• ASSIGNED TASK
Look below for the line containing "Kaarten per sector (60, 2341)"; from there through the line containing "Guosen Partners (325, 1444)", both lines included, please set down each line exactly and nothing else.

• INPUT DATA
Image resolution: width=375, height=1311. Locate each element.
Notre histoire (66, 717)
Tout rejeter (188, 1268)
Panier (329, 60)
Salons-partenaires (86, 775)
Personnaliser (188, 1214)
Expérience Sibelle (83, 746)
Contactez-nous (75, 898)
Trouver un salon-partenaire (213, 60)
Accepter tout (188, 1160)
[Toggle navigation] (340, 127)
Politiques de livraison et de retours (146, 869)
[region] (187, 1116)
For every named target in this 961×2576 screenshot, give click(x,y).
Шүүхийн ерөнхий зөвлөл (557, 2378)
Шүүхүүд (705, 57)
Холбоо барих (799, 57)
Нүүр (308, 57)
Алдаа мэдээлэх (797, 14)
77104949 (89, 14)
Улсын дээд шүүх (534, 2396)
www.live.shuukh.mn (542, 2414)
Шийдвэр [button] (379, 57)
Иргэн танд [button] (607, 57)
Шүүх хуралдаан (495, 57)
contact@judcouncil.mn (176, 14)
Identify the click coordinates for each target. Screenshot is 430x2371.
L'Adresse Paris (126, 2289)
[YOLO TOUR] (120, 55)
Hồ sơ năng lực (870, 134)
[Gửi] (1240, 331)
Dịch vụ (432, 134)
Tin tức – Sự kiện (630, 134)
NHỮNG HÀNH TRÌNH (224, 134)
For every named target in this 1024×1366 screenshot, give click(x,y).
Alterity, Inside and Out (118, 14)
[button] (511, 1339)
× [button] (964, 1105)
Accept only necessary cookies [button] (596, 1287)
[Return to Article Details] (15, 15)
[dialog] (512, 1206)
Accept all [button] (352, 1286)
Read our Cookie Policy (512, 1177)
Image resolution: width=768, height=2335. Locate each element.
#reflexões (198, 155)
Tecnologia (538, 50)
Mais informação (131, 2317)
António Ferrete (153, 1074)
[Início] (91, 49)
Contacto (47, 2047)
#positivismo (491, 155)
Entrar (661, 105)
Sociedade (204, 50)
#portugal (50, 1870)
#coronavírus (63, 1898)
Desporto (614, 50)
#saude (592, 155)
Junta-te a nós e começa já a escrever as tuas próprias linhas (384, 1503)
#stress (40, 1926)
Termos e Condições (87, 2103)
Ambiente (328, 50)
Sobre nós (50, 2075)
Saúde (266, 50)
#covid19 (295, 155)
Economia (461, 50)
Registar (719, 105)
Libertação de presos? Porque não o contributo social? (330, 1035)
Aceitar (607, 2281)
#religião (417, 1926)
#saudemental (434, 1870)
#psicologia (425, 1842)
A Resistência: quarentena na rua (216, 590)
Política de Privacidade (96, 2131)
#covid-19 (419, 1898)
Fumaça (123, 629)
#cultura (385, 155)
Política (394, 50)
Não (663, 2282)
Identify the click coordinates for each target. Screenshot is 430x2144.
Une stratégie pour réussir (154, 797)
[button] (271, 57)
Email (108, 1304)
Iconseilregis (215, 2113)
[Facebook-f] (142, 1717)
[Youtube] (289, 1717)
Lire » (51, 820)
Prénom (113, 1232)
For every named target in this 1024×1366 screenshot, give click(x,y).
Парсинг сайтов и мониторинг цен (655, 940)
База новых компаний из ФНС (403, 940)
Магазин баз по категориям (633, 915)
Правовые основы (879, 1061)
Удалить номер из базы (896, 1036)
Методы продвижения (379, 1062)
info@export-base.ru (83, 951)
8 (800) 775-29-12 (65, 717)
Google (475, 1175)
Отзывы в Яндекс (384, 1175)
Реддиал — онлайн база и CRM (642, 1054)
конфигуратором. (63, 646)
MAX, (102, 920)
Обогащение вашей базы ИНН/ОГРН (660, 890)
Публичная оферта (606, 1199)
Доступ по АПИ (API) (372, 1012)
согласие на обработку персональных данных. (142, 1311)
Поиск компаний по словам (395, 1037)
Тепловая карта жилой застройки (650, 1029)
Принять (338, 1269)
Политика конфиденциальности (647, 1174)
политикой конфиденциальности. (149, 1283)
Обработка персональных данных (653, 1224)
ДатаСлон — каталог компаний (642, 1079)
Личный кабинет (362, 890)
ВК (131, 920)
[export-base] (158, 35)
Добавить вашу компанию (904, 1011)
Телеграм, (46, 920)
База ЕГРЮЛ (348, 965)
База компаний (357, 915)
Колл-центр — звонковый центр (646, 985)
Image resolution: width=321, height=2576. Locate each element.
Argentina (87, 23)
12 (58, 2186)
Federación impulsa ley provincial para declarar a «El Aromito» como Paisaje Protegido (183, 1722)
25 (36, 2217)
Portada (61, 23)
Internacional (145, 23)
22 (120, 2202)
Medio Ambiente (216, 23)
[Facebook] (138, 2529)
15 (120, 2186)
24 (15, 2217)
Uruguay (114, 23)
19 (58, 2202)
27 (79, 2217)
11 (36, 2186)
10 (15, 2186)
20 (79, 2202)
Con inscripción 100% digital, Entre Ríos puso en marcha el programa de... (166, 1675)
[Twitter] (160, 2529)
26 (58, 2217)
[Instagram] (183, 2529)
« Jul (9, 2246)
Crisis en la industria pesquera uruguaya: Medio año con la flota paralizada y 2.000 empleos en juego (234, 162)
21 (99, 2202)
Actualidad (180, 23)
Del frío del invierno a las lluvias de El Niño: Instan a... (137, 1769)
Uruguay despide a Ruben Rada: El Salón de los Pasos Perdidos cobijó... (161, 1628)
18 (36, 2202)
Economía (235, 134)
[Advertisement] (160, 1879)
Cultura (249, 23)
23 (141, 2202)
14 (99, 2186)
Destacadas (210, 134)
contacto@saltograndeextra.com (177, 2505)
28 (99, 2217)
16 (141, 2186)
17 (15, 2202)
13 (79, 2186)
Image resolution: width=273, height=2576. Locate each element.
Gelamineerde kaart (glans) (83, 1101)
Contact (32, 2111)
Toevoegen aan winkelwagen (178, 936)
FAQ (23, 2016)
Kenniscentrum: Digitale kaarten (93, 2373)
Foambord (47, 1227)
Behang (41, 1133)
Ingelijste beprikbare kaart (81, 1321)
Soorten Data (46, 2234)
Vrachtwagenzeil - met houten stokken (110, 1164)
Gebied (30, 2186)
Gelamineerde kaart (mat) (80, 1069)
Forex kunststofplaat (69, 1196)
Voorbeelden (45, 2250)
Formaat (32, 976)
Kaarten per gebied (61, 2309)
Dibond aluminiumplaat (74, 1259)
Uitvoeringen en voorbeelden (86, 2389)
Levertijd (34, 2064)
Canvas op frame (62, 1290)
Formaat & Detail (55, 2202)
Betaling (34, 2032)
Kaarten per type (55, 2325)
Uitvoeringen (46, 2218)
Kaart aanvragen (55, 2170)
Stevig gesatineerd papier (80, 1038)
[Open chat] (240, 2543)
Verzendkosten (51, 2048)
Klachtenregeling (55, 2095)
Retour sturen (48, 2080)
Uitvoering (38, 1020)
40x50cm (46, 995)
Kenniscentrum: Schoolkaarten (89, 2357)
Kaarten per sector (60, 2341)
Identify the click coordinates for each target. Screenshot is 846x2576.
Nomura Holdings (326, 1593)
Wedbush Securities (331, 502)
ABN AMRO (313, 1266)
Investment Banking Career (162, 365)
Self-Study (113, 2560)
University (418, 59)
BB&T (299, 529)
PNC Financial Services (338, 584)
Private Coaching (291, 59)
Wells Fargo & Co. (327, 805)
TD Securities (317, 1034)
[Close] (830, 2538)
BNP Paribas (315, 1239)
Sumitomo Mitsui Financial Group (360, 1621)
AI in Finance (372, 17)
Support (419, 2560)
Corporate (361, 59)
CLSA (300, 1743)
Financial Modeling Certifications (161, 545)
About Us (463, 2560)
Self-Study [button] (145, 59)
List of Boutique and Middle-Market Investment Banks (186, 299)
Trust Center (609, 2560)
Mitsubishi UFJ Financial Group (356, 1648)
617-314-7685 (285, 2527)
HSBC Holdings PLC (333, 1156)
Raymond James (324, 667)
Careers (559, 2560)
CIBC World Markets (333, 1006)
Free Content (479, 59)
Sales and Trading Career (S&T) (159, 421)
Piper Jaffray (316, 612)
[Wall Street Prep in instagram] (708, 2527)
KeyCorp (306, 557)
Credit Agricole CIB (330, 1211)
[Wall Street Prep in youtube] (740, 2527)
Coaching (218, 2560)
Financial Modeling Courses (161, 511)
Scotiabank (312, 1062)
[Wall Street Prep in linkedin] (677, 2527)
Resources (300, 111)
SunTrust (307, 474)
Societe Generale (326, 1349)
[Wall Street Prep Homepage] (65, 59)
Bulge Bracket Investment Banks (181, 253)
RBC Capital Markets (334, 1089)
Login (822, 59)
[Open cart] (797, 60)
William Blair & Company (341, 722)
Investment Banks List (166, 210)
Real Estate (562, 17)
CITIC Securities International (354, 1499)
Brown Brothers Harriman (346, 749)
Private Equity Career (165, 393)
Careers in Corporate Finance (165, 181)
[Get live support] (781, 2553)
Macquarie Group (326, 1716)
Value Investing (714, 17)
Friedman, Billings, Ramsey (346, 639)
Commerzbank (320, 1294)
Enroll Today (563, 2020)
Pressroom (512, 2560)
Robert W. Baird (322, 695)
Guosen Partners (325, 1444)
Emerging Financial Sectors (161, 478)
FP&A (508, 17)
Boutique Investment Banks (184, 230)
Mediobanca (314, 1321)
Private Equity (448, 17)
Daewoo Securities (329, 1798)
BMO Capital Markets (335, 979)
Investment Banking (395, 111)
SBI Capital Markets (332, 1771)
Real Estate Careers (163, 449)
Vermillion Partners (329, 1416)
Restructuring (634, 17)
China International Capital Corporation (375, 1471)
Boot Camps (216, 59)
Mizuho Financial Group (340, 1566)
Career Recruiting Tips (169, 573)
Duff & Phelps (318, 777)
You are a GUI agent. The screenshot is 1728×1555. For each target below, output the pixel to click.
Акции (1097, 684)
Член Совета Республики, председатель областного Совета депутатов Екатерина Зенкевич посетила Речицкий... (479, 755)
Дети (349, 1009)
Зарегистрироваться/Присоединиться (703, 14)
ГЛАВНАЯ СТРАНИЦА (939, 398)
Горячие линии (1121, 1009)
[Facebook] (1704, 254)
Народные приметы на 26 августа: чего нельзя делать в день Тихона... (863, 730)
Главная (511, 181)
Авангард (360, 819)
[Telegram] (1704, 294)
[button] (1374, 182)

• OUTPUT OF THE TASK
Kaarten per sector (60, 2341)
Identify the click coordinates for each target. Screenshot is 846x2576.
Nomura Holdings (326, 1593)
Wedbush Securities (331, 502)
ABN AMRO (313, 1266)
Investment Banking Career (162, 365)
Self-Study (113, 2560)
University (418, 59)
BB&T (299, 529)
PNC Financial Services (338, 584)
Private Coaching (291, 59)
Wells Fargo & Co. (327, 805)
TD Securities (317, 1034)
[Close] (830, 2538)
BNP Paribas (315, 1239)
Sumitomo Mitsui Financial Group (360, 1621)
AI in Finance (372, 17)
Support (419, 2560)
Corporate (361, 59)
CLSA (300, 1743)
Financial Modeling Certifications (161, 545)
About Us (463, 2560)
Self-Study [button] (145, 59)
List of Boutique and Middle-Market Investment Banks (186, 299)
Trust Center (609, 2560)
Mitsubishi UFJ Financial Group (356, 1648)
617-314-7685 (285, 2527)
HSBC Holdings PLC (333, 1156)
Raymond James (324, 667)
Careers (559, 2560)
CIBC World Markets (333, 1006)
Free Content (479, 59)
Sales and Trading Career (S&T) (159, 421)
Piper Jaffray (316, 612)
[Wall Street Prep in instagram] (708, 2527)
KeyCorp (306, 557)
Credit Agricole CIB (330, 1211)
[Wall Street Prep in youtube] (740, 2527)
Coaching (218, 2560)
Financial Modeling Courses (161, 511)
Scotiabank (312, 1062)
[Wall Street Prep in linkedin] (677, 2527)
Resources (300, 111)
SunTrust (307, 474)
Societe Generale (326, 1349)
[Wall Street Prep Homepage] (65, 59)
Bulge Bracket Investment Banks (181, 253)
RBC Capital Markets (334, 1089)
Login (822, 59)
[Open cart] (797, 60)
William Blair & Company (341, 722)
Investment Banks List (166, 210)
Real Estate (562, 17)
CITIC Securities International (354, 1499)
Brown Brothers Harriman (346, 749)
Private Equity Career (165, 393)
Careers in Corporate Finance (165, 181)
[Get live support] (781, 2553)
Macquarie Group (326, 1716)
Value Investing (714, 17)
Friedman, Billings, Ramsey (346, 639)
Commerzbank (320, 1294)
Enroll Today (563, 2020)
Pressroom (512, 2560)
Robert W. Baird (322, 695)
Guosen Partners (325, 1444)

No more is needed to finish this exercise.